CHALLENGE 1 » In the entries, can you substitute "Feature Two" for "Feature One" in the stretch from the line containing "The height and" through the end of the entries, leaving everything else unchanged? Return only those lines, without the pictures.

EMPLOYMENT APPEAL TRIBUNAL
58 VICTORIA EMBANKMENT, LONDON EC4Y 0DS
             At the Tribunal
             On 29 November 2002

Before

HIS HONOUR JUDGE PETER CLARK

LORD DAVIES OF COITY CBE

MRS D M PALMER



DR A M S ZALZALA APPELLANT

THE UNIVERSITY OF SHEFFIELD RESPONDENT


Transcript of Proceedings

JUDGMENT

Revised

© Copyright 2002


    APPEARANCES

     

    For the Appellant NO APPEARANCE OR REPRESENTATION BY OR ON BEHALF OF THE APPELLANT
    For the Respondent MS M TETHER
    (of Counsel)
    Instructed by:
    Beachcroft Wansboroughs Solicitors
    7 Park Square East
    Leeds LS1 2LW


     

    HIS HONOUR JUDGE PETER CLARK

  1. Dr Zalzala is a university lecturer by profession. On 9 November 1998 he presented an Originating Application to Sheffield Employment Tribunal, naming as Respondent Sheffield University, by whom he was then employed in the engineering faculty. He there described himself as being of Arab origin. His complaint was one of unlawful racial discrimination. ("The First Complaint").
  2. The first complaint was listed for a 10-day merits hearing before the Sheffield Tribunal commencing on 1 June 1999. An application by Dr Zalzala for a postponement of that hearing was rejected by a Chairman by letter dated 25 May 1999. On 1 June the Respondent's witnesses attended the Employment Tribunal together with their solicitor and Counsel. Dr Zalzala did not attend, instead sending a letter renewing his application for an adjournment. The Tribunal, chaired by Mr Williams ("The Williams Tribunal"), refused that application; dismissed the first complaint and adjourned the Respondent's application for costs. The first complaint was dismissed under the provisions of what was then Rule 9 (3) of the Employment Tribunal Rules of Procedure 1993. Subsequently, at a hearing on 17 June 1999 the Williams Tribunal revoked their earlier order dismissing the first complaint but ordered the Applicant to pay costs totalling £2,041.56. An appeal against that costs order was later dismissed.
  3. The full hearing of the first complaint was, by Notice dated 12 July 1999, relisted for hearing on 10-21 January 2000.

ENTRIES SHOWN »

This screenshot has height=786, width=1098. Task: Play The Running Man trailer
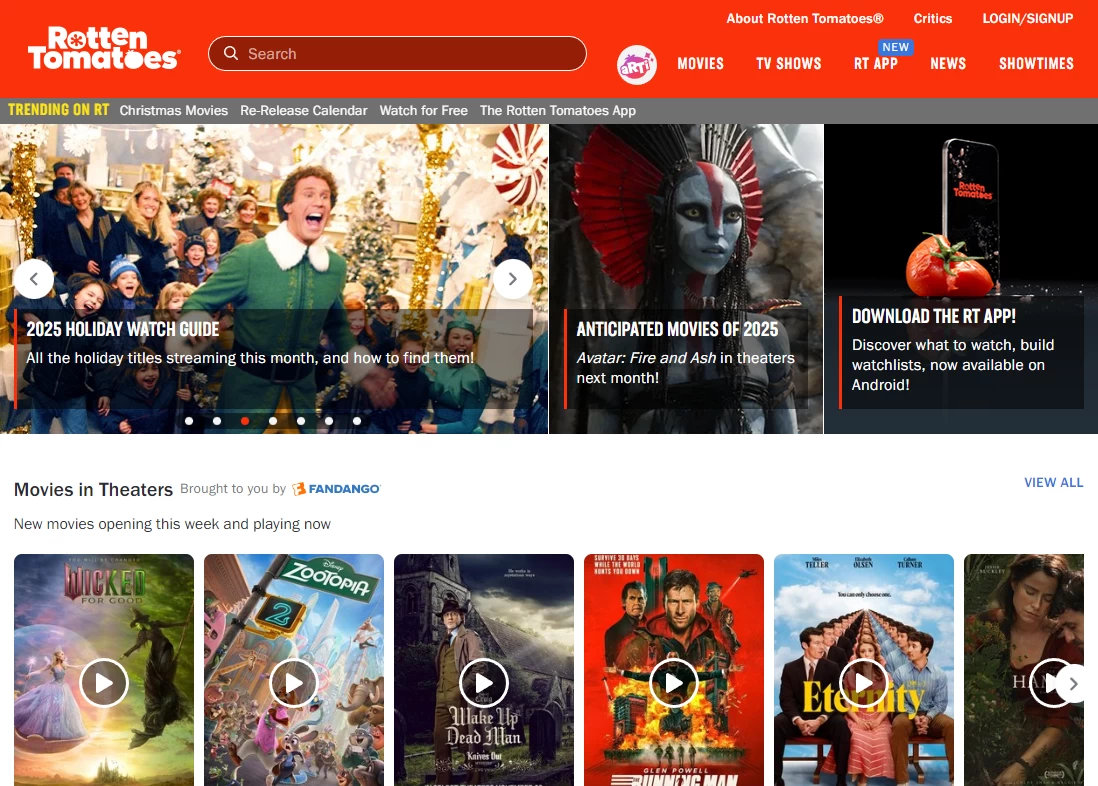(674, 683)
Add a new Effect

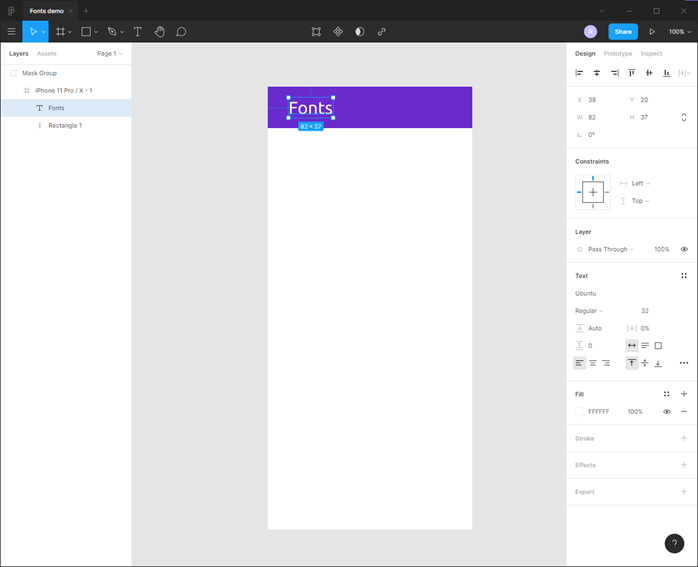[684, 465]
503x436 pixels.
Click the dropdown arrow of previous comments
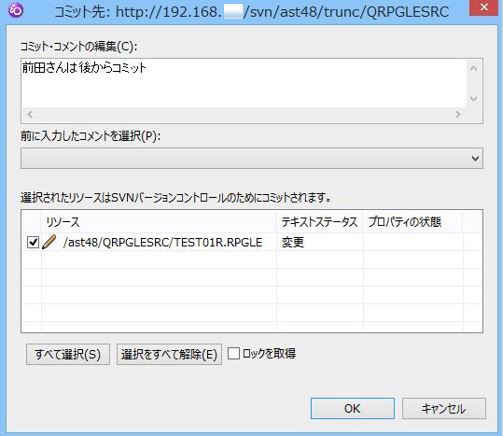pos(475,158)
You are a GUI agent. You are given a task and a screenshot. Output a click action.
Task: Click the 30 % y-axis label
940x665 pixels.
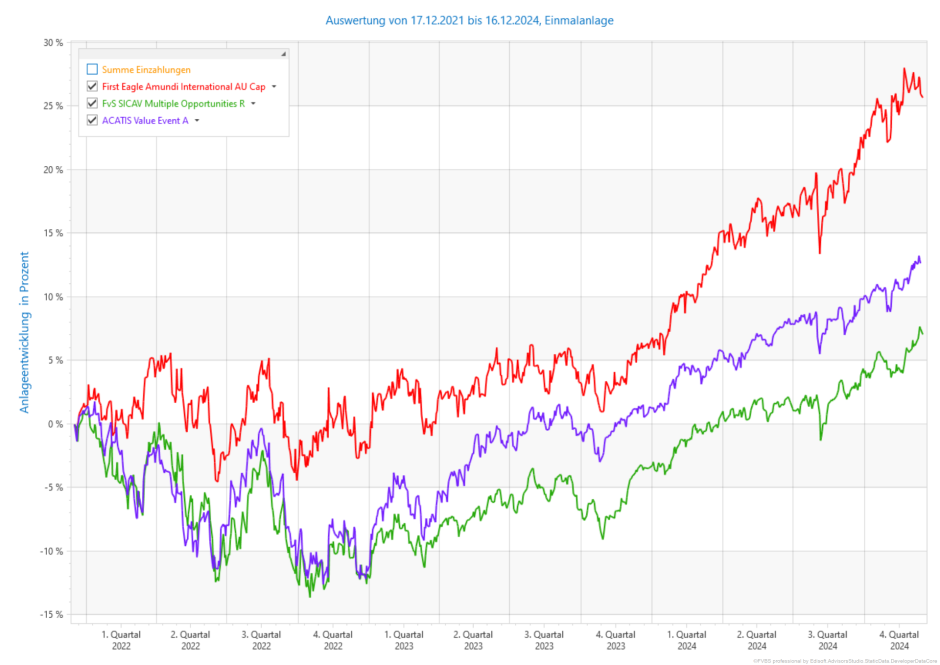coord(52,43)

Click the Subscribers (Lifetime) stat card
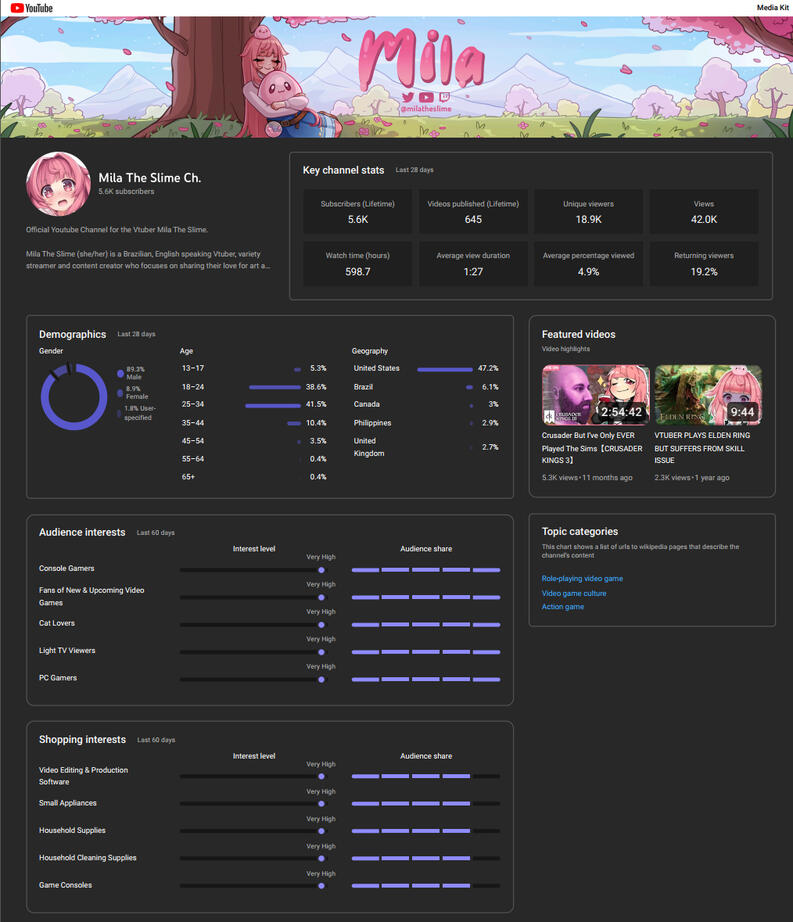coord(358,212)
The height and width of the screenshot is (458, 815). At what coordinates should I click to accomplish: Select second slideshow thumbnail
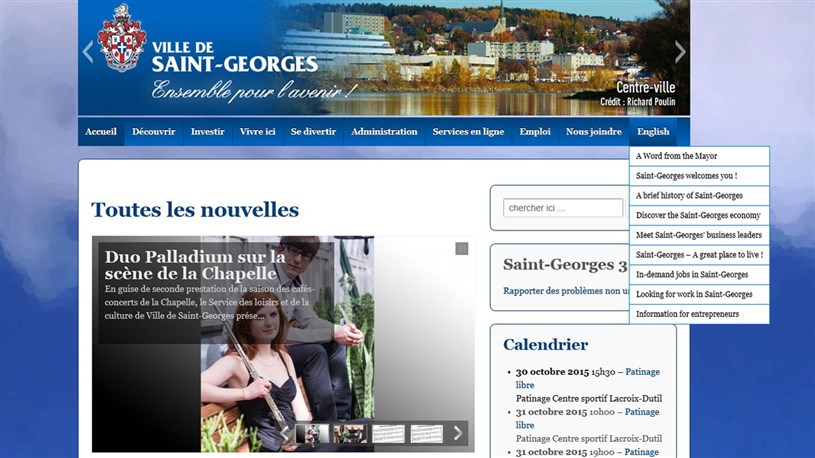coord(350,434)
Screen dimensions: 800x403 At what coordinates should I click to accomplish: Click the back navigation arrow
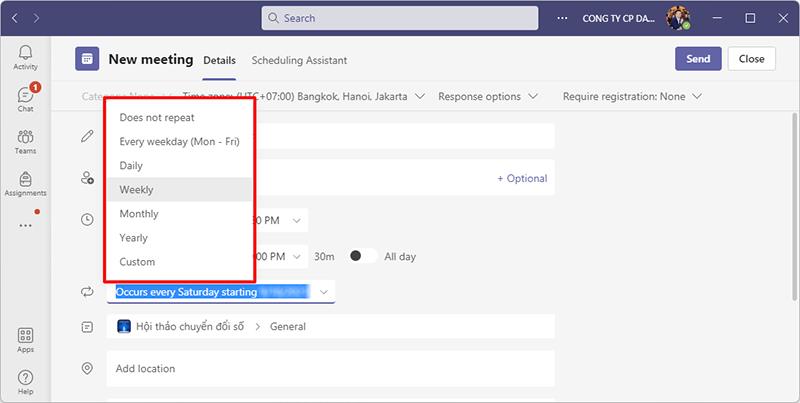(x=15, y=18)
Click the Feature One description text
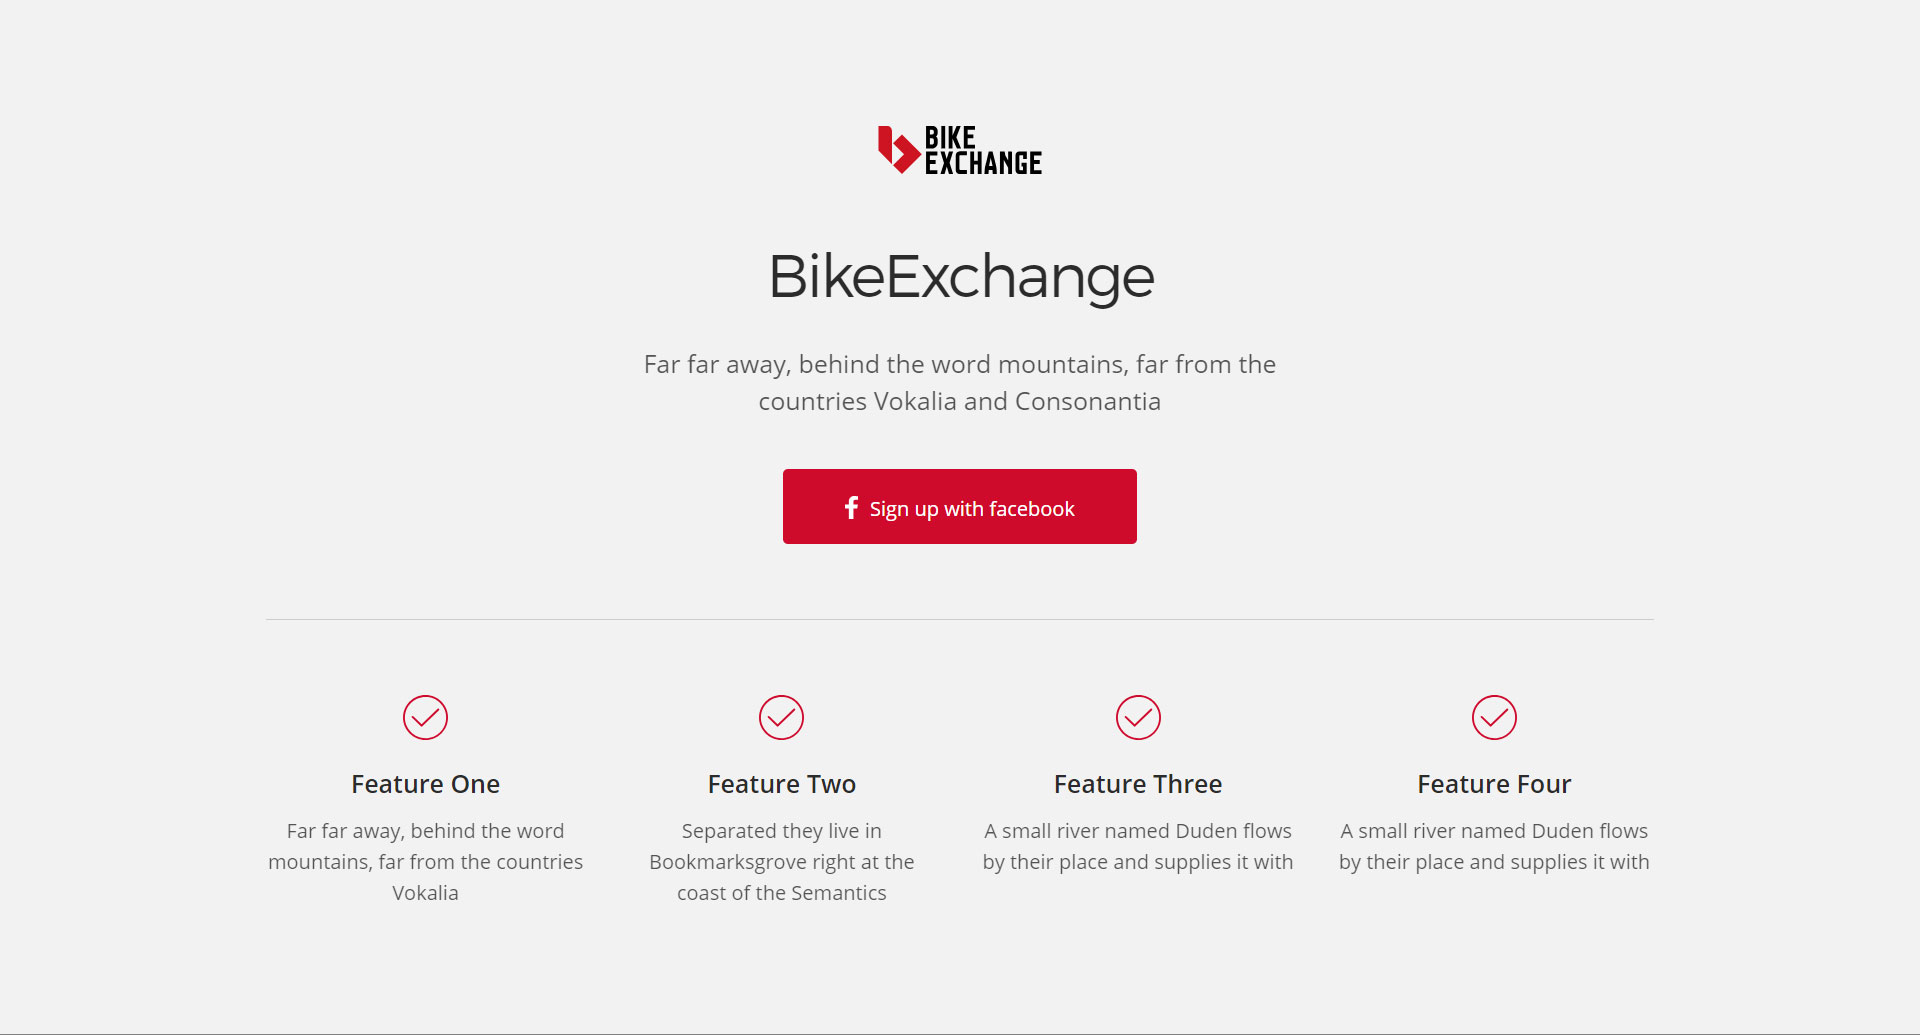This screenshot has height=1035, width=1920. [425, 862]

CHALLENGE 2 » Could you proceed with the judgment in Dr Zalzala's appeal against the University of Sheffield, starting after its last paragraph?

EXPECTED ANSWER 1 »
The height and width of the screenshot is (458, 815). At what coordinates should I click to accomplish: Select second slideshow thumbnail
coord(350,434)
Screen dimensions: 800x403 At what coordinates should I click to accomplish: Click the back navigation arrow
(x=15, y=18)
Click the Feature Two description text
This screenshot has height=1035, width=1920. [425, 862]

EXPECTED ANSWER 2 »
  4. On 7 December 1999 the Applicant presented a second complaint to the Sheffield Employment Tribunal. He complained of racial discrimination and victimisation, naming as Respondents (1) Sheffield University, (2) South Yorkshire Police- whom he had asked to investigate potential criminal behaviour by the University – and (3) the three members of the Williams Tribunal.
  5. On 10 January 2000 the Regional Chairman, Mr Sneath, ordered that the two complaints be combined. In due course those combined proceedings were transferred to the Manchester region. Having combined the complaints, the hearing fixed to commence on 10 January was adjourned.
  6. A hearing of the combined complaints was fixed for 4-22 September 2000. Meanwhile the claims against South Yorkshire Police and the Williams Tribunal members was dismissed on 7 February 2000.
  7. On 3 August 2000 the Applicant applied for a postponement of the hearing fixed for 4-22 September. That application was dismissed by the Manchester Regional Chairman. An appeal against that refusal was dismissed by the vacation judge, Hallet J.
  8. On 4 September a Tribunal was convened in Manchester under the chairmanship of Mr Russell. The Applicant attended and renewed his application for a postponement. That application was opposed by Counsel for Sheffield University (hereinafter referred to as the Respondent), Ms Tether. It was refused. The Applicant was asked to proceed, if necessary, the following day. He refused.
  9. Notice of Application having been given to the Applicant by the Respondent's solicitors on 25 August, Ms Tether then applied for an order striking out both complaints under Rule 13 (2) (e) and/or (f) of the 1993 Rules of Procedure, that is for want of prosecution (ground (f)) and/or on the grounds that the manner in which the proceedings had been conducted by the Applicant had been scandalous, frivolous or vexatious. The Russell Tribunal, having rejected an application by the Applicant for a postponement of the strike out application, heard the parties and struck out the complaints on the basis:
  10. (i) of want of prosecution by the Applicant; and

    (ii) that he had conducted the proceedings in a manner both scandalous and frivolous.

  11. Their decision, with Extended Reasons, striking out the complaints and adjourning the Respondent's application for costs, was promulgated on 26 September 2000 ("the relevant decision").
  12. The Applicant appealed at various stages of the proceedings.
  13. On 20 July 2001 five appeals came before a division of the Employment Appeal Tribunal presided over by Lindsay P for ex parte Preliminary Hearing. On that occasion the Applicant appeared in person. In a reserved judgment running to 23½ typed pages, delivered on 3 August 2001, the President considered the bulk of those appeals and, for the reasons given, dismissed them save for three matters, contained in appeals numbered 0201/01; 0202/01 and 0203/01, and more particularly identified at page 23 B of the transcript of his judgment. Those three matters were adjourned generally to be restored for Preliminary Hearing before the same division.
  14. The restored hearing took place on 25 March 2002. The Applicant did not attend on that occasion. However, on 21 March he faxed a Skeleton Argument to the Employment Appeal Tribunal for use at the forthcoming restored hearing.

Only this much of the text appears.